**Pixel coordinate grounding data**.
>>
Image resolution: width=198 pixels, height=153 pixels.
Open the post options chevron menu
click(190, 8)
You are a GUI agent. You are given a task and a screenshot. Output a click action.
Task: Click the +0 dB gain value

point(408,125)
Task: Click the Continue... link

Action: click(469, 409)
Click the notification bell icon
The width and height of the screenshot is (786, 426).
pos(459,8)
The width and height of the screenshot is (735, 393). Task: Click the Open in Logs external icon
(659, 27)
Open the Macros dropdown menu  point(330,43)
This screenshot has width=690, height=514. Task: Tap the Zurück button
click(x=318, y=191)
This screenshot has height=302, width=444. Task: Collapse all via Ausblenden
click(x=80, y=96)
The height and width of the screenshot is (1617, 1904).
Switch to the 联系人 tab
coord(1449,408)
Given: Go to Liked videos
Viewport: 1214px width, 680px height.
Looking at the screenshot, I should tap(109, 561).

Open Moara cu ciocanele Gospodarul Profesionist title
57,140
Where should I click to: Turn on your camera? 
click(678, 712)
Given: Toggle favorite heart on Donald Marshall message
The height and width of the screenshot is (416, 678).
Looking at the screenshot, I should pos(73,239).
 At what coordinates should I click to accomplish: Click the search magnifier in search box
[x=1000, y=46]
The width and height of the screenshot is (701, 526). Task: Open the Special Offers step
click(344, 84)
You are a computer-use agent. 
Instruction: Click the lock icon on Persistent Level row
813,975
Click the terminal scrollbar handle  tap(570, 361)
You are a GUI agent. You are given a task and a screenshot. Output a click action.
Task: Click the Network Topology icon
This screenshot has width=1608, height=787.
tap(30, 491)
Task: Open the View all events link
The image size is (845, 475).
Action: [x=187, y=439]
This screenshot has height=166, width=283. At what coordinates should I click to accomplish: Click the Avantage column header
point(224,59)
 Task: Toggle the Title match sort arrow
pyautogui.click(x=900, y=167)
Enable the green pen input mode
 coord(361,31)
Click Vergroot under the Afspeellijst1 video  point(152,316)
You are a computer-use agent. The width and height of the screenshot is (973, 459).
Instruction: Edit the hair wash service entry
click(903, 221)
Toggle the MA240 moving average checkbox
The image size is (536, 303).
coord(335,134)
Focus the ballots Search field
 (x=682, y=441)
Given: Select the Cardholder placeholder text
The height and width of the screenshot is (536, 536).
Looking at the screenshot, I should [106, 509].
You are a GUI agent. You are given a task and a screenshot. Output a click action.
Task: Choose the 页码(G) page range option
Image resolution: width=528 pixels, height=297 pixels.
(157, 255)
<<
**Description of the task**. In the entries above, find the line with "in search box" and the line with "Click the terminal", then restate word for word both of them and every line between, with nothing more.

**Answer section**.
 At what coordinates should I click to accomplish: Click the search magnifier in search box
[x=1000, y=46]
The width and height of the screenshot is (701, 526). Task: Open the Special Offers step
click(344, 84)
You are a computer-use agent. 
Instruction: Click the lock icon on Persistent Level row
813,975
Click the terminal scrollbar handle  tap(570, 361)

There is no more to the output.